Problem = Locate, in the data below, the line that contains "remove (60, 863)" and the line that contains "Votre prénom (63, 208)"; reproduce exactly those two lines and every line between them, nothing more.
--------------------
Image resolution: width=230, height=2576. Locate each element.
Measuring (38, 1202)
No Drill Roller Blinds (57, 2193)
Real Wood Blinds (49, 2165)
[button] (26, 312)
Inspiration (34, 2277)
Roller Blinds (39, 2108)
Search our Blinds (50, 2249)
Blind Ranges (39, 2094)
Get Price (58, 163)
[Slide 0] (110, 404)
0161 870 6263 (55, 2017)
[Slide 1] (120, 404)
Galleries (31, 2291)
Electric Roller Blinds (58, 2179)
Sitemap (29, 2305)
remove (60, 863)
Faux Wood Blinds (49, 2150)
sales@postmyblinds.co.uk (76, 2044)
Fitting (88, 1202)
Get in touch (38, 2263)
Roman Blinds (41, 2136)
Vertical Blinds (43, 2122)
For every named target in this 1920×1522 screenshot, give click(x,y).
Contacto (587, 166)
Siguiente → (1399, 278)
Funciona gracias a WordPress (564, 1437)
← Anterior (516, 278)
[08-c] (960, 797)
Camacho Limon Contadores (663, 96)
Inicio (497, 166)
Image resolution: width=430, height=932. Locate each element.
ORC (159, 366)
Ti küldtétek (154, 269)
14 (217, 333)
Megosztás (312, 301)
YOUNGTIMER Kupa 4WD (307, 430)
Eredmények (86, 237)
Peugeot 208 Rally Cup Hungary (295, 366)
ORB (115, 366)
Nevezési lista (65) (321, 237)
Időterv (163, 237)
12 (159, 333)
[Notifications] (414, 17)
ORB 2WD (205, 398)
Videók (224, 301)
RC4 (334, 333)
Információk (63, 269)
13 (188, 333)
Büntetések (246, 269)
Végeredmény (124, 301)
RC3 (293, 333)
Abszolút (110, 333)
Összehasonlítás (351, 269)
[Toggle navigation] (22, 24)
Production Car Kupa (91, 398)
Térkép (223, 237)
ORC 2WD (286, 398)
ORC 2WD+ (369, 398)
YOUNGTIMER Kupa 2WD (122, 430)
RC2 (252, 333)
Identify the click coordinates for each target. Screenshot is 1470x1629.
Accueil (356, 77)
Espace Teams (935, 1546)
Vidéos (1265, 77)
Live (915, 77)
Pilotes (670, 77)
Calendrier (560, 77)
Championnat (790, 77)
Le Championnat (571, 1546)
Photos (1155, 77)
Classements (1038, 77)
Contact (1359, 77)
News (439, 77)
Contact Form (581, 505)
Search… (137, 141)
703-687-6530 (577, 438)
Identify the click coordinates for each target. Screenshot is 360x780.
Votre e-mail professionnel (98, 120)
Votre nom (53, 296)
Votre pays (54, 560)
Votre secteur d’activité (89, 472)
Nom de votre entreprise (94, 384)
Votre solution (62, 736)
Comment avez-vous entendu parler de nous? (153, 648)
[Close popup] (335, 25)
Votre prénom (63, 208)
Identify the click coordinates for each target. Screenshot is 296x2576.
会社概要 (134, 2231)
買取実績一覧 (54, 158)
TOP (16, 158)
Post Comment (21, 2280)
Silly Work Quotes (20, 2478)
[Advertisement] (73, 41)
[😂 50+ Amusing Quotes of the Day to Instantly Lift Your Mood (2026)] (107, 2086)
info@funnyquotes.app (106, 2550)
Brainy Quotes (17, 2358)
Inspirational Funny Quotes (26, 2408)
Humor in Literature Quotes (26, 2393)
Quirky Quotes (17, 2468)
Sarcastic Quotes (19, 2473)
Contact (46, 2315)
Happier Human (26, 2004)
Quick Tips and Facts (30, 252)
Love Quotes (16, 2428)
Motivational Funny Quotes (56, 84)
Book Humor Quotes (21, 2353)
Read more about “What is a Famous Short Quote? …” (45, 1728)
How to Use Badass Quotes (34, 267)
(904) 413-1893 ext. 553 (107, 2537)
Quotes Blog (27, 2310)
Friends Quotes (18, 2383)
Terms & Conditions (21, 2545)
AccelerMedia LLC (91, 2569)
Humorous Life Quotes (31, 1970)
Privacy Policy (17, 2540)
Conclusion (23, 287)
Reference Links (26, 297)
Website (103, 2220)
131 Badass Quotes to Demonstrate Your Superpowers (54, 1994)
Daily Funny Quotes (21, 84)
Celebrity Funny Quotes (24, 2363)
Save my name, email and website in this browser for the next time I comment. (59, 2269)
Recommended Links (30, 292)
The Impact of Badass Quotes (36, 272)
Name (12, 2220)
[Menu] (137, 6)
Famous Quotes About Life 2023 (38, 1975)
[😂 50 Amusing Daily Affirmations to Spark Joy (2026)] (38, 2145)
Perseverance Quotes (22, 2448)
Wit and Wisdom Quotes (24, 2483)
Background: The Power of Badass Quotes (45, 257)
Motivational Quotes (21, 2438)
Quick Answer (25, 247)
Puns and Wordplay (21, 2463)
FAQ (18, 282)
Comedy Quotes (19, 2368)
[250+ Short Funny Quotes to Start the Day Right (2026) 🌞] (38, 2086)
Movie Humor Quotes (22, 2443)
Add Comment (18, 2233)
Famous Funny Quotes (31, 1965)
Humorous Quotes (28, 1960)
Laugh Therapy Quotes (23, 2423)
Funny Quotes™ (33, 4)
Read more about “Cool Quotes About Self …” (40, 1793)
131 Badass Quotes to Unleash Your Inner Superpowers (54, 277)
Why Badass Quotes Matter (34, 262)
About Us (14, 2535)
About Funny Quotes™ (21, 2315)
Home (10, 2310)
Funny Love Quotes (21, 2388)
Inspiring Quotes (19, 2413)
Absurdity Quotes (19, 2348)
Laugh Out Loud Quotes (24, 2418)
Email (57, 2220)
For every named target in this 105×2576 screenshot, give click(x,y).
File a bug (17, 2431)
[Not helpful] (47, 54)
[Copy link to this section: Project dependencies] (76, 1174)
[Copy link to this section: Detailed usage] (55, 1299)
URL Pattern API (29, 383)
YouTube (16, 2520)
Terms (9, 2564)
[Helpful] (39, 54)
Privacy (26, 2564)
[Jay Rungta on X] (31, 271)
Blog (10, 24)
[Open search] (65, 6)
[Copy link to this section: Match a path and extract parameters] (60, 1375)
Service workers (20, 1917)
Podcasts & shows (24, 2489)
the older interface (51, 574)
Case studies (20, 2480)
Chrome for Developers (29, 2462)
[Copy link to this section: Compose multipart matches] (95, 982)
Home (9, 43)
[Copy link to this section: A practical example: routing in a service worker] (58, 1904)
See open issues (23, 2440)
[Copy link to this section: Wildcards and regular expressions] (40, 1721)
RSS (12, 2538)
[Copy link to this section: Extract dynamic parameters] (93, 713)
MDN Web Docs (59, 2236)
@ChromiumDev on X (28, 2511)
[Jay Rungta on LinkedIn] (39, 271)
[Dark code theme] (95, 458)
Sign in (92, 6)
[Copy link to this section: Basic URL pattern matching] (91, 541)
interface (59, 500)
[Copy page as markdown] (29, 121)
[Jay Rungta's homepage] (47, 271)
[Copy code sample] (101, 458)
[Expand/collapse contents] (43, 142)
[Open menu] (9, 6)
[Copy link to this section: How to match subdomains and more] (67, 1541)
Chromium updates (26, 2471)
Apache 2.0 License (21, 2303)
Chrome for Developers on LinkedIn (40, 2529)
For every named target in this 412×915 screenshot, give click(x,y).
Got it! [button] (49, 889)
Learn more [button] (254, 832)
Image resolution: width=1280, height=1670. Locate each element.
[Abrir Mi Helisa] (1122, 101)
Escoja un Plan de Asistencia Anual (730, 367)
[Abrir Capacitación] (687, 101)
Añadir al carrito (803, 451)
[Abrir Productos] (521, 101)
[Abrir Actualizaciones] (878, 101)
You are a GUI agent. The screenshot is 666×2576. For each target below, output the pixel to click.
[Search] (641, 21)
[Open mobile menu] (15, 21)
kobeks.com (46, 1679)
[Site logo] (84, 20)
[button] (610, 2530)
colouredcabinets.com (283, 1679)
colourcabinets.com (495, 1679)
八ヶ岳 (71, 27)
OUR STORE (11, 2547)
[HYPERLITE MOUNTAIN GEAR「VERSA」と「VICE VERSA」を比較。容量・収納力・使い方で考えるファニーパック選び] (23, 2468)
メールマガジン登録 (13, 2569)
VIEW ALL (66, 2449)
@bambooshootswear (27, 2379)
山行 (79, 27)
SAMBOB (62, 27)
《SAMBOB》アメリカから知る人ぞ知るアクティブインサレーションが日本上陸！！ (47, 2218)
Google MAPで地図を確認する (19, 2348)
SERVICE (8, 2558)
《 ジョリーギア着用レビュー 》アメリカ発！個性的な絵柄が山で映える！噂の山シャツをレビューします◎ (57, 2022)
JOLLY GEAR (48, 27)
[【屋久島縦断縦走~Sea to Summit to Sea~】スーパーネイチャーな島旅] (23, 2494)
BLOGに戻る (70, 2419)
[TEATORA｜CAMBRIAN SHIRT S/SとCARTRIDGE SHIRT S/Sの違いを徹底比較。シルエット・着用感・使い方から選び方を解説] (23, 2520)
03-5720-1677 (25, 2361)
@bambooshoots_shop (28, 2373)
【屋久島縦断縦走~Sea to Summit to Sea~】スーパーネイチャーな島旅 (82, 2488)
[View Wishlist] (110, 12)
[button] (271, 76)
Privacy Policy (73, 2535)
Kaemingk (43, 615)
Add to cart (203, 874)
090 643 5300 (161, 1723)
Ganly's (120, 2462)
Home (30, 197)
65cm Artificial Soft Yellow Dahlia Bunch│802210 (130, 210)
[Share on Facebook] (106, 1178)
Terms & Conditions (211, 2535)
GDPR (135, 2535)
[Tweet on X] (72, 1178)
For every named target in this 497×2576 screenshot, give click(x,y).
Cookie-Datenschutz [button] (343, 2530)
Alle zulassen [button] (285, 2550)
--------------------
Response to this exercise =
remove (60, 863)
Faux Wood Blinds (49, 2150)
sales@postmyblinds.co.uk (76, 2044)
Fitting (88, 1202)
Get in touch (38, 2263)
Roman Blinds (41, 2136)
Vertical Blinds (43, 2122)
For every named target in this 1920×1522 screenshot, give click(x,y).
Contacto (587, 166)
Siguiente → (1399, 278)
Funciona gracias a WordPress (564, 1437)
← Anterior (516, 278)
[08-c] (960, 797)
Camacho Limon Contadores (663, 96)
Inicio (497, 166)
Image resolution: width=430, height=932. Locate each element.
ORC (159, 366)
Ti küldtétek (154, 269)
14 (217, 333)
Megosztás (312, 301)
YOUNGTIMER Kupa 4WD (307, 430)
Eredmények (86, 237)
Peugeot 208 Rally Cup Hungary (295, 366)
ORB (115, 366)
Nevezési lista (65) (321, 237)
Időterv (163, 237)
12 (159, 333)
[Notifications] (414, 17)
ORB 2WD (205, 398)
Videók (224, 301)
RC4 (334, 333)
Információk (63, 269)
13 (188, 333)
Büntetések (246, 269)
Végeredmény (124, 301)
RC3 (293, 333)
Abszolút (110, 333)
Összehasonlítás (351, 269)
[Toggle navigation] (22, 24)
Production Car Kupa (91, 398)
Térkép (223, 237)
ORC 2WD (286, 398)
ORC 2WD+ (369, 398)
YOUNGTIMER Kupa 2WD (122, 430)
RC2 (252, 333)
Identify the click coordinates for each target. Screenshot is 1470x1629.
Accueil (356, 77)
Espace Teams (935, 1546)
Vidéos (1265, 77)
Live (915, 77)
Pilotes (670, 77)
Calendrier (560, 77)
Championnat (790, 77)
Le Championnat (571, 1546)
Photos (1155, 77)
Classements (1038, 77)
Contact (1359, 77)
News (439, 77)
Contact Form (581, 505)
Search… (137, 141)
703-687-6530 (577, 438)
Identify the click coordinates for each target. Screenshot is 360x780.
Votre e-mail professionnel (98, 120)
Votre nom (53, 296)
Votre pays (54, 560)
Votre secteur d’activité (89, 472)
Nom de votre entreprise (94, 384)
Votre solution (62, 736)
Comment avez-vous entendu parler de nous? (153, 648)
[Close popup] (335, 25)
Votre prénom (63, 208)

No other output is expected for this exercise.